Since 29 October 2004, there have been no scheduled flights operating from the airport.

From 2008 to 2011 the airport was the base for the Yak-52 formation aerobatic team 'Team Osprey'. In Spring 2014 a new formation aerobatic team was formed at the airport with Vans aircraft, Team Raven displaying in the 2014 and 2015 air show seasons with 5 aircraft increasing to 6 by mid-July 2016.

==Development of the airport==
The Welsh Assembly Government is conducting studies into improving the facilities at the airport as part of the transport infrastructure development strategy for the whole of Wales. These improvements may require some public sector support. Development proposals include: a new terminal building, new hangars, upgraded operating facilities, new fencing and a new access road.

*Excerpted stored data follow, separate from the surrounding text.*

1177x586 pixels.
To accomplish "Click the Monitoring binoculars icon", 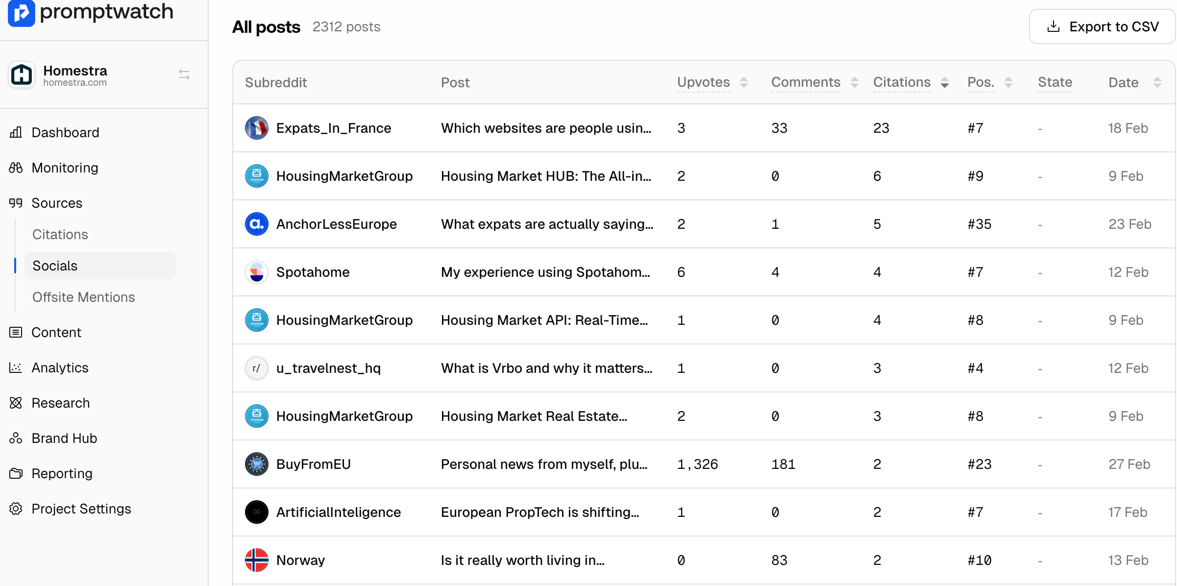I will pos(16,168).

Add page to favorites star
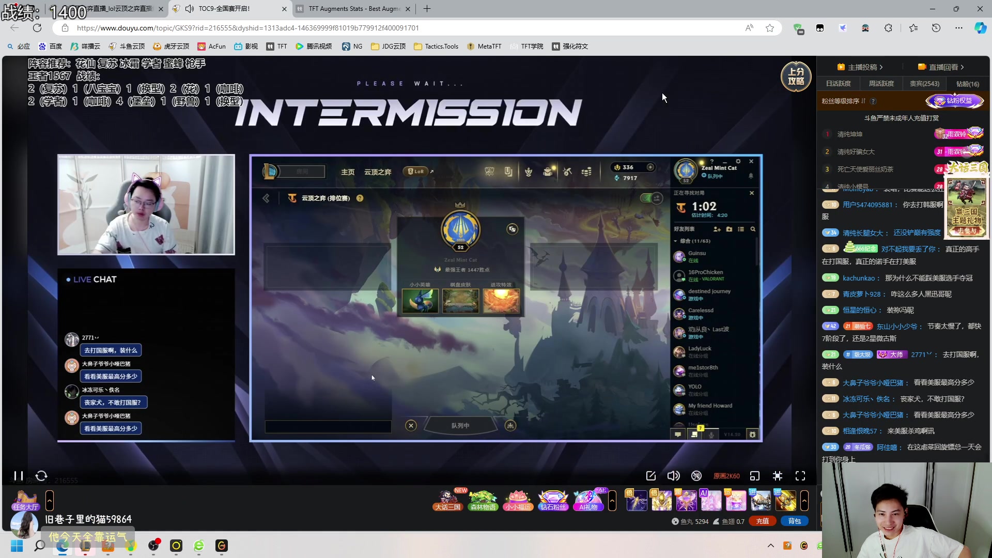click(770, 28)
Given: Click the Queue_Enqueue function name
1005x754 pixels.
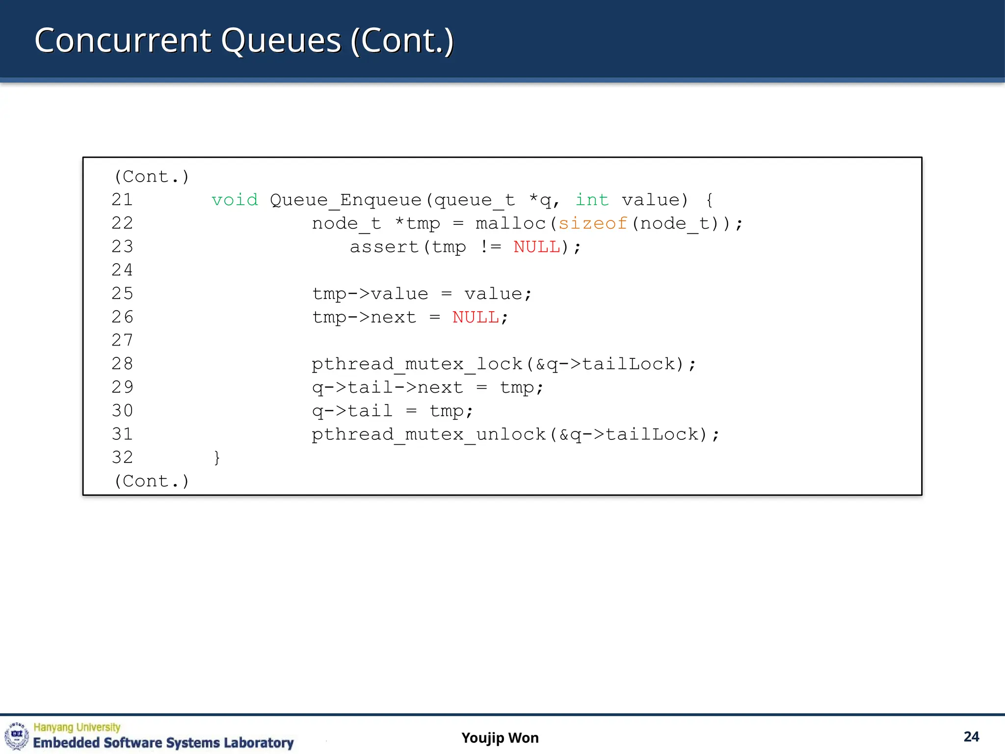Looking at the screenshot, I should (345, 200).

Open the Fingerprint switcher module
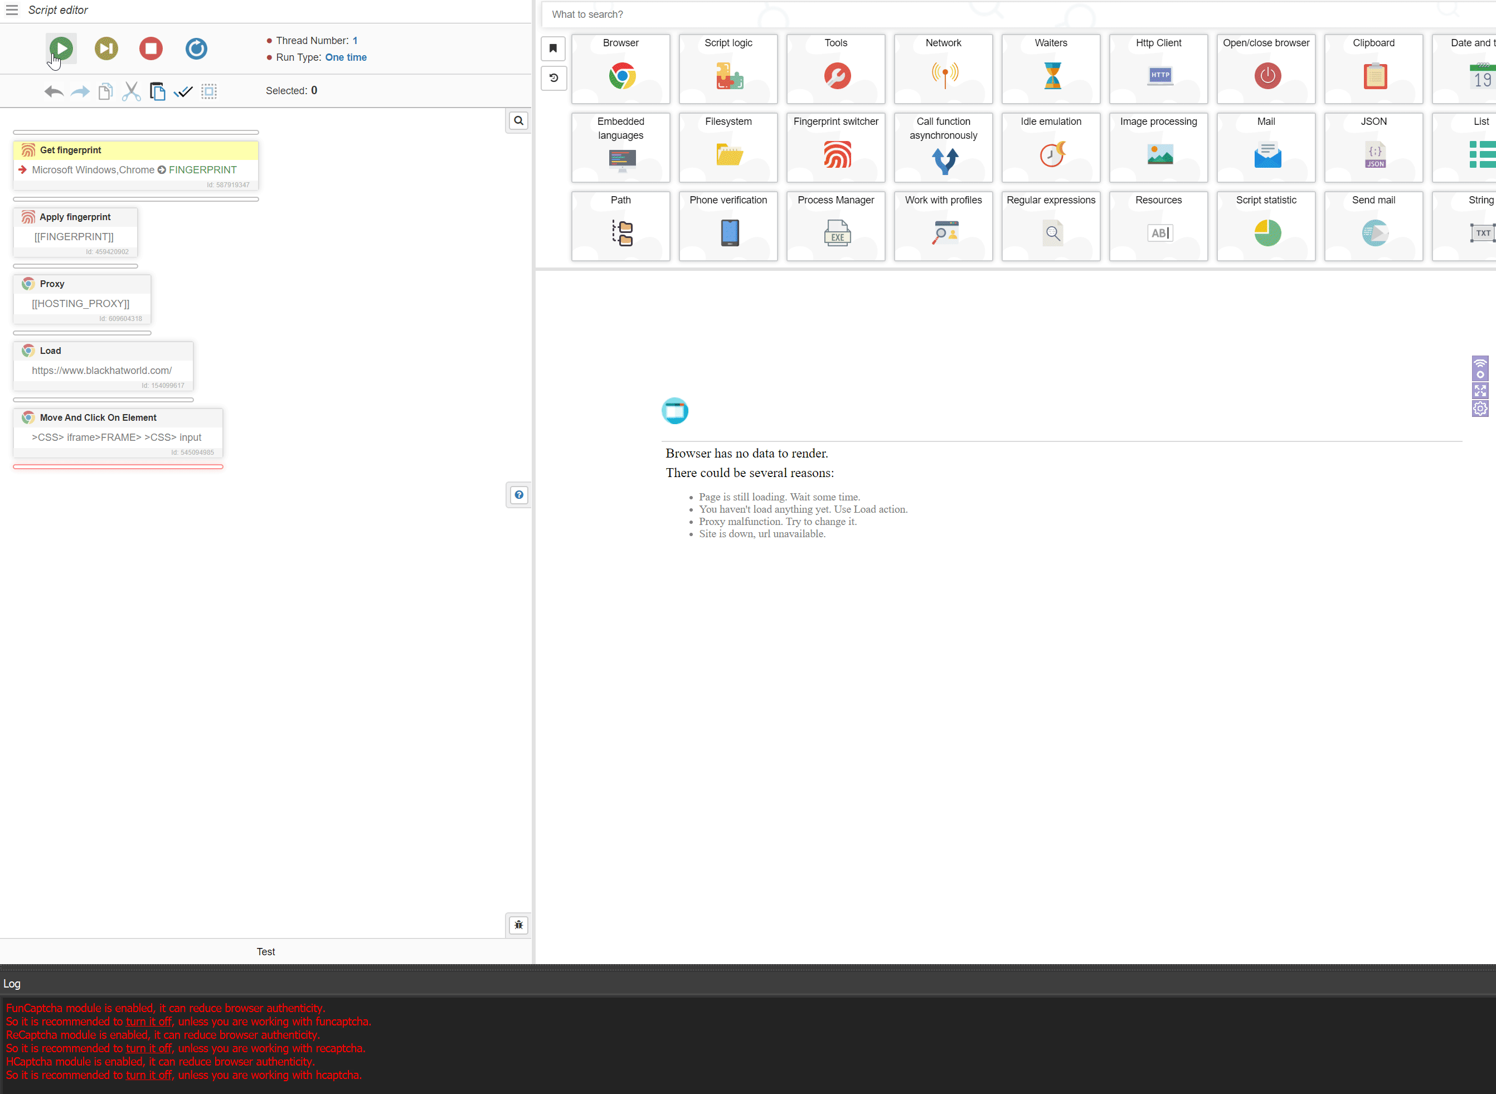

There has been widespread local opposition against the idea of further development of the airport. The main concerns are: the impact on the internationally important Special Area of Conservation which almost surrounds the airport; noise from the increased number of flights at the airport; and the negative impact of the development of the airport on the local scenery, since Gower is a designated Area of Outstanding Natural Beauty. In addition, the undulating and boggy common land beyond the airport perimeter fence to the North East makes extension of the runway (Runway 04/22) difficult.

The airport website does not rule out aircraft chartering to/from Swansea, although being an unlicensed aerodrome, this would be at the operators' own risk and subject to insurance conditions.